Logging

It is important to know what is happening/has happened in the Harvester Cluster.

Harvester collects the cluster running log, kubernetes audit and event log right after the cluster is powered on, which is helpful for monitoring, logging, auditing and troubleshooting.

Harvester supports sending those logs to various types of log servers.

The size of logging data is related to the cluster scale, workload and other factors. Harvester does not use persistent storage to store log data inside the cluster. Users need to set up a log server to receive logs accordingly.

The logging feature is now implemented with an addon and is disabled by default in new installations.
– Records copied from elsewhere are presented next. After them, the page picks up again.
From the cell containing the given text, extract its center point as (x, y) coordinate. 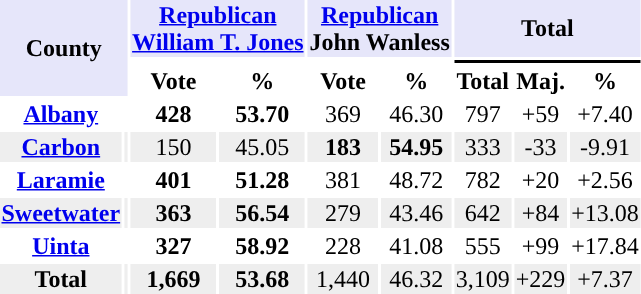
54.95 (416, 147)
-33 (540, 147)
150 (174, 147)
279 (343, 213)
228 (343, 246)
Carbon (61, 147)
56.54 (262, 213)
46.30 (416, 114)
797 (482, 114)
+20 (540, 180)
363 (174, 213)
555 (482, 246)
County (64, 48)
+17.84 (606, 246)
48.72 (416, 180)
+7.37 (606, 279)
43.46 (416, 213)
+59 (540, 114)
642 (482, 213)
+7.40 (606, 114)
45.05 (262, 147)
428 (174, 114)
53.70 (262, 114)
+2.56 (606, 180)
Albany (61, 114)
Laramie (61, 180)
369 (343, 114)
58.92 (262, 246)
381 (343, 180)
RepublicanJohn Wanless (380, 28)
53.68 (262, 279)
1,440 (343, 279)
401 (174, 180)
327 (174, 246)
3,109 (482, 279)
46.32 (416, 279)
RepublicanWilliam T. Jones (218, 28)
Uinta (61, 246)
782 (482, 180)
+99 (540, 246)
333 (482, 147)
183 (343, 147)
51.28 (262, 180)
+13.08 (606, 213)
1,669 (174, 279)
+229 (540, 279)
41.08 (416, 246)
Sweetwater (61, 213)
Maj. (540, 81)
+84 (540, 213)
-9.91 (606, 147)
Scan for the cell matching the given text and deliver its [X, Y] coordinate at center. 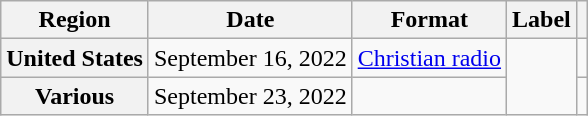
Various [75, 96]
Format [429, 20]
September 23, 2022 [250, 96]
Christian radio [429, 58]
United States [75, 58]
September 16, 2022 [250, 58]
Region [75, 20]
Date [250, 20]
Label [542, 20]
For the text-containing cell, return its midpoint in [x, y] coordinate format. 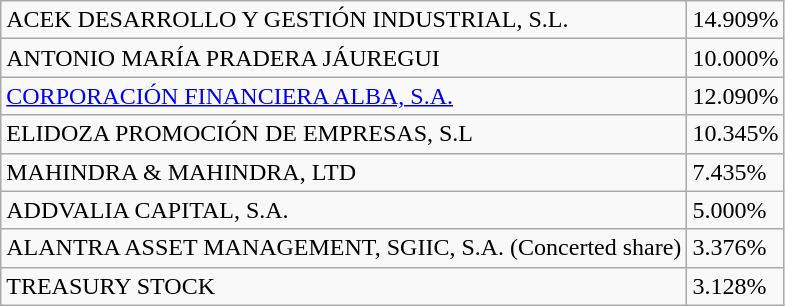
5.000% [736, 210]
14.909% [736, 20]
ADDVALIA CAPITAL, S.A. [344, 210]
12.090% [736, 96]
ACEK DESARROLLO Y GESTIÓN INDUSTRIAL, S.L. [344, 20]
CORPORACIÓN FINANCIERA ALBA, S.A. [344, 96]
ANTONIO MARÍA PRADERA JÁUREGUI [344, 58]
MAHINDRA & MAHINDRA, LTD [344, 172]
3.376% [736, 248]
TREASURY STOCK [344, 286]
ELIDOZA PROMOCIÓN DE EMPRESAS, S.L [344, 134]
3.128% [736, 286]
ALANTRA ASSET MANAGEMENT, SGIIC, S.A. (Concerted share) [344, 248]
7.435% [736, 172]
10.345% [736, 134]
10.000% [736, 58]
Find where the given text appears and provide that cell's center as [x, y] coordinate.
Users can enable/disable the rancher-logging add-on from the Harvester UI after installation.

Users can also enable/disable the rancher-logging addon in their Harvester installation by customizing the configuration file.

For Harvester clusters upgraded from version v1.1.x, the logging feature is converted to an addon automatically and kept enabled as before.

High-level Architecture

Both Harvester and Rancher use the Logging Operator to manage specific components and operations of the internal logging infrastructure.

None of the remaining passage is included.